SUPPLIED MATERIAL

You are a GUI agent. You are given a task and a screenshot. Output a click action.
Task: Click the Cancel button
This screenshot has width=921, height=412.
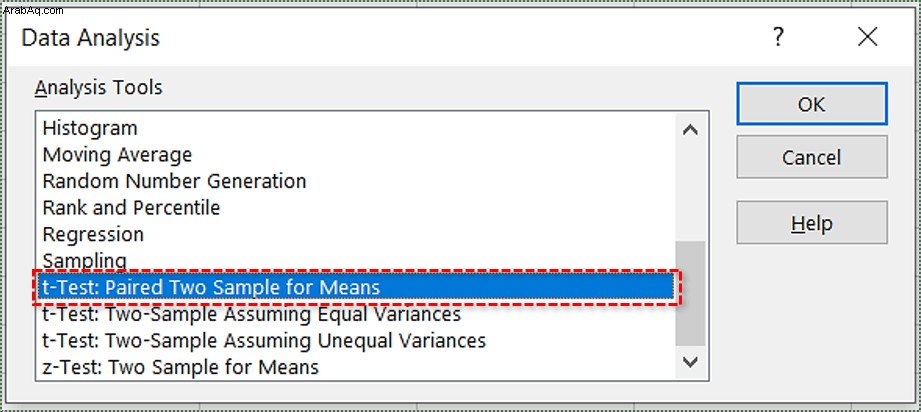pos(812,157)
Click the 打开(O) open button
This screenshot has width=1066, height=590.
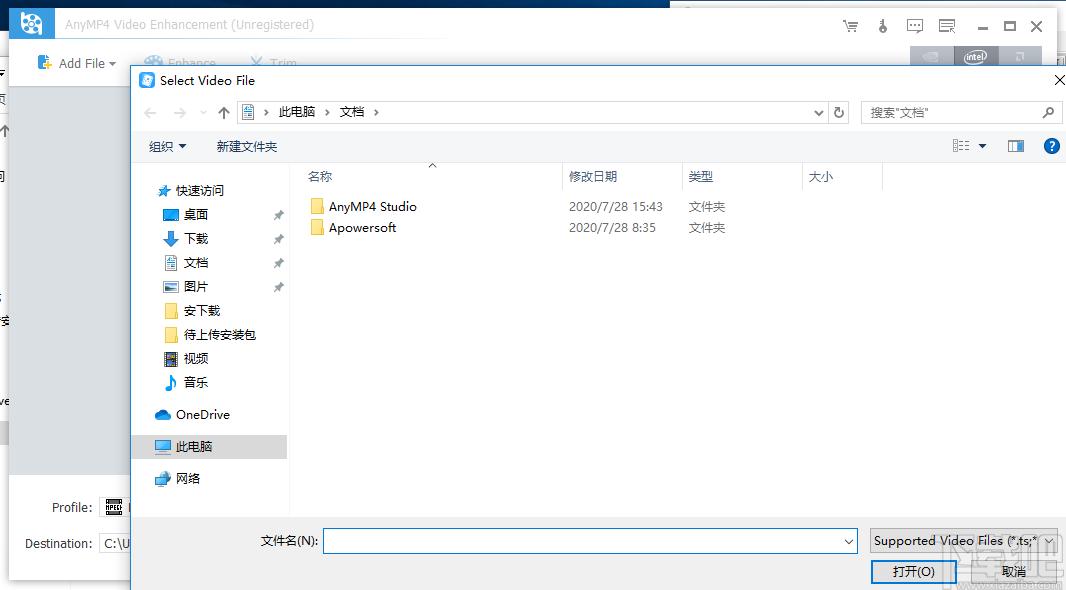coord(913,572)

WHAT TO WORK ON
Please rewrite the records above with "screenshot" substituted by "screen capture" throughout, keeping everything else the same and omitting the pictures.

SOLVED PROBLEM
You are a GUI agent. You are given a task and a screen capture. Output a click action.
Task: Click the Cancel button
This screen capture has width=921, height=412.
pos(812,157)
Click the 打开(O) open button
This screen capture has width=1066, height=590.
coord(913,572)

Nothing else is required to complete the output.